Slide rules, yes, vacuum tubes, no. Vacuum tube mainframes no doubt played an engineering role in the early days of rocketry, but as already noted, solid-state computers were in use throughout the manned space program, on the ground and in flight. The transition to solid-state second-generation mainframes happened at the end of the 1950s; by the time Kennedy announced the moon program, which launched the entire manned space program initiative, second-generation mainframes like the IBM 7090 were well established, and so were even solid-state minicomputers like the PDP-1. In fact the industry made the transition from second to third generation mainframes well before the first moon landing.

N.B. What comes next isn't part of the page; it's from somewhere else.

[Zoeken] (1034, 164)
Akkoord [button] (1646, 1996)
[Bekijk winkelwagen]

I was able to visit the Kennedy Space Center museum last year. The old rocket hardware is awe-inspiring. Much of the stuff looks like it could have been made in some reasonably crafty person’s garage. It all looks so primitive and bulky compared to, say, a mid-70s Toyota. Bravery doesn’t begin to describe what it would take to climb into that gear sitting atop an enormous bomb and head off (if you’re ‘lucky’) into a void relying pretty much entirely on some land lubber’s geometry skillz to get you home alive. And the rockets are a lot smaller in person than you’d think.
All these mentions of slide rules leads me to say that I still have a slide rule, and know how to use it! Of course I seldom actually do take it out, but I have one.
Also an abacus. I am not as proficient on that, but it is kind of fun.
I remember that night well. My parents took the portable B/W TV out on the patio so we could see the moon while we watched, as if we could actually see anything! My parents, and the adult neighbors, understood the significance but us kids lost interest fast and ignored their pleas to “pay attention, this is important!”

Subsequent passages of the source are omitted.